5/31/2026: Madison River Fishing Report

Summary

The Upper Madison is fishing well after a cold front cleared the water, with clarity stabilizing around 3 ft and that classic green tinge through the productive Quake-to-Lyons wade zone. Flows are extremely low for late May, so it's mostly a small-bug nymph game up high and a dry-dropper game on the lower river. Northwestern Energy is holding Hebgen near full pool, so a release bump in the next two to three weeks is plausible and would reshape everything.

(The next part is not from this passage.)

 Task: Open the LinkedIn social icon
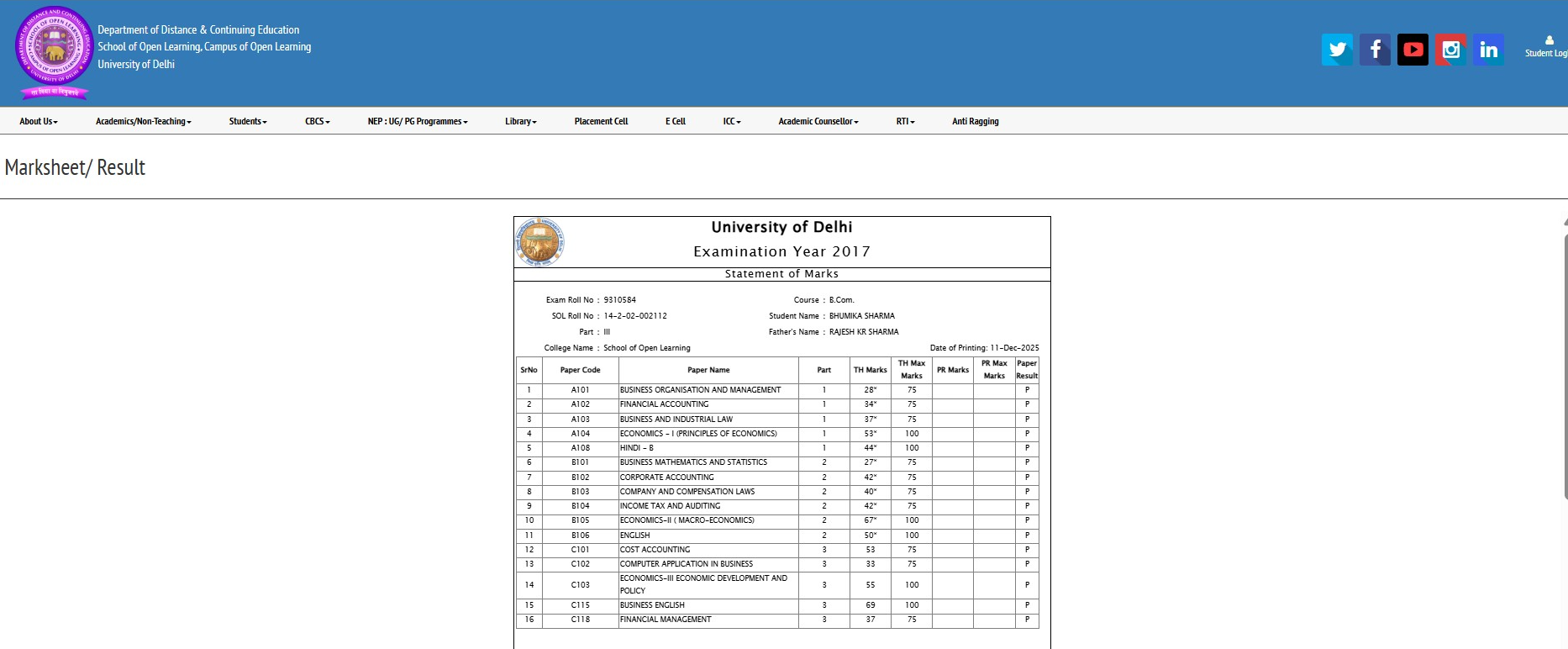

At a glance: Hebgen outflow 449 cfs (Slide Inn, 5/24), Northwestern Energy still holding water to fill Hebgen (94.2% full, ~1.8 ft from full pool) | Kirby 684 cfs | Varney 904 cfs (Slide Inn, 5/24) | Visibility ~3 ft+ with a green tinge on the Upper; West Fork and Indian Creek may dirty it shortly | Floatable top to bottom in a hard boat, but painting rocks through the Flats and from 8 Mile down to Town, flows extremely low for the date

The Upper Madison is fishing well after the cold front cleared the water late last week, clarity has stabilized around 3 ft with that classic green tinge, and the wade stretch between Quake and Lyons is the productive zone. Flows are extremely low for late May, which means the lower river down by Ennis is technically floatable but rocky, and most of the action is in the small-bug nymph game. Northwestern Energy keeps holding back at Hebgen to top off the reservoir, at 94.2% they're within a couple feet of full pool, so a release bump to match inflow is plausible in the next two to three weeks. That bump will reshape everything.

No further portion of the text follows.